Here love is paralleled with devotion. A person can only love either God or money and can only be devoted to God or money. Love is a huge concept with a lot of aspects and implications. If here we focus on loving as the act of committing, devoting and giving of oneself to its object, we’re able to get a clear understanding of what the passage from 1 John is saying. Do not be committed, devoted or give yourself to the world or things of the world. You can only serve one master, and it will be either God or the world.

The world consists of natural inclinations: The desires of the eyes, the desires of the flesh and the pride of life (or pride in possessions). John Piper puts it well in his book Future Grace, “No one sins out of duty. We sin because we want to. Sin promises happiness, and we buy the lie.” It’s easy to be lazy; our flesh loves it. It’s easy to sit and be entertained for hours at a time. We are prone to loving the world because it requires no real effort. Love, devotion, commitment to pleasure is not always an active decision we make, but often the natural consequence of choices we don’t

Relationship with God is a regular and active choice. Knowing God requires that we think deeply and reflectively, and communicating with Him doesn’t happen unless we’re intentional with our prayers. Salvation is free, and costs us our lives at the same time. Paul describes his Christian experience as being crucified with Christ (Galatians 2:20) and Jesus tells us we’ll need to take up our crosses (an image of death) daily (Luke 9:23). The author of Hebrews talks about striving to enter God’s rest so as not to enter into disobedience (Hebrews 4:11). To know God is to choose a lifestyle of daily sacrifice and to love Him, not pleasure.

 “Therefore, since we are surrounded by so great a cloud of witnesses, let us also lay aside every weight, and sin which clings so closely, and let us run with endurance the race that is set before us, looking to Jesus, the founder and perfecter of our faith, who for the joy that was set before him endured the cross, despising the shame, and is seated at the right hand of the throne of God.” – Hebrews 12:1,2

Jesus endured the cross for the joy that was set before Him. There was a plan, from before the foundation of the world to save humanity by paying the penalty for our sins. This plan was rooted in God’s love for His creation, made in His image. Since the fall of man in Genesis, God has been on mission to redeem man, cumulating at the cross. Jesus had a purpose set before Him and gave up everything to fulfill it. And now He is exalted, sitting at the right hand of the Father, having inherited a name that is more excellent than the angels (Hebrews 1:4).

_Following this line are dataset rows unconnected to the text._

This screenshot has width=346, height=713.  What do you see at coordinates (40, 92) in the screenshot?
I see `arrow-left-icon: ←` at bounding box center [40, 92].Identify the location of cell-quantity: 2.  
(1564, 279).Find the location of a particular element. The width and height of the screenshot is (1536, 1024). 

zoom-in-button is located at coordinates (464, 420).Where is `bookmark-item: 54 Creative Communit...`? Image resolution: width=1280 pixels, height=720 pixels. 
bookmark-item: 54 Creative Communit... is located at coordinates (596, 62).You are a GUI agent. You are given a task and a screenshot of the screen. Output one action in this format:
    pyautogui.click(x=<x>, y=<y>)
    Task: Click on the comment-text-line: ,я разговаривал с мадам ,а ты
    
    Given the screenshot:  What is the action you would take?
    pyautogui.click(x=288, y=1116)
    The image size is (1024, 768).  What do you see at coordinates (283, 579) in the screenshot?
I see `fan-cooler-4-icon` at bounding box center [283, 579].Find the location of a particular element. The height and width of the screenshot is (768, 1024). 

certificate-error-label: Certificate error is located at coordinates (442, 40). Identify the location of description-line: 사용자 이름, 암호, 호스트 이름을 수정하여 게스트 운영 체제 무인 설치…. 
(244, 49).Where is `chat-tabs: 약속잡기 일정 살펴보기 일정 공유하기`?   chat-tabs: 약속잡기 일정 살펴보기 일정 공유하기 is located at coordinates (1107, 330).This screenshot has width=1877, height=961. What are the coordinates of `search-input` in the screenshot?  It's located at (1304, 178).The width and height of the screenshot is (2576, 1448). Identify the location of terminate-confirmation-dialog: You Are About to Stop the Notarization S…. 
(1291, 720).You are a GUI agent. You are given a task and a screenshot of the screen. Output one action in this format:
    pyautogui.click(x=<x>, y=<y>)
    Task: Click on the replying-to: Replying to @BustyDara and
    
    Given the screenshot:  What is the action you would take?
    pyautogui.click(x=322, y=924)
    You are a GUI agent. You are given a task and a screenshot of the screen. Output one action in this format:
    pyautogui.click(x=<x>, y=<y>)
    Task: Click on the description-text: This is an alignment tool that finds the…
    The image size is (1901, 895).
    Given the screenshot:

He sets before us a purpose. Ephesians 2:10 tells us, “For we are his workmanship, created in Christ Jesus for good works, which God prepared beforehand, that we should walk in them.” A life driven by our God-given purpose will protect from the destruction that comes from pursuing the pleasures of this world. What’s your purpose? How are you uniquely gifted to make God’s kingdom known?

For many of you and for me, it’s the beginning of a long summer break. It’s easy to slip into laziness, hours online doing nothing or making fun the goal each day. You can spend the summer looking for new ways to be entertained, being deeply unsatisfied. Or you can be a part of a mission that’s been going on since before the world was created. Don’t lose sight of the purpose to which you were called. Pleasure is not bad, but it can become a weight that so easily entangles (Hebrews 12:1).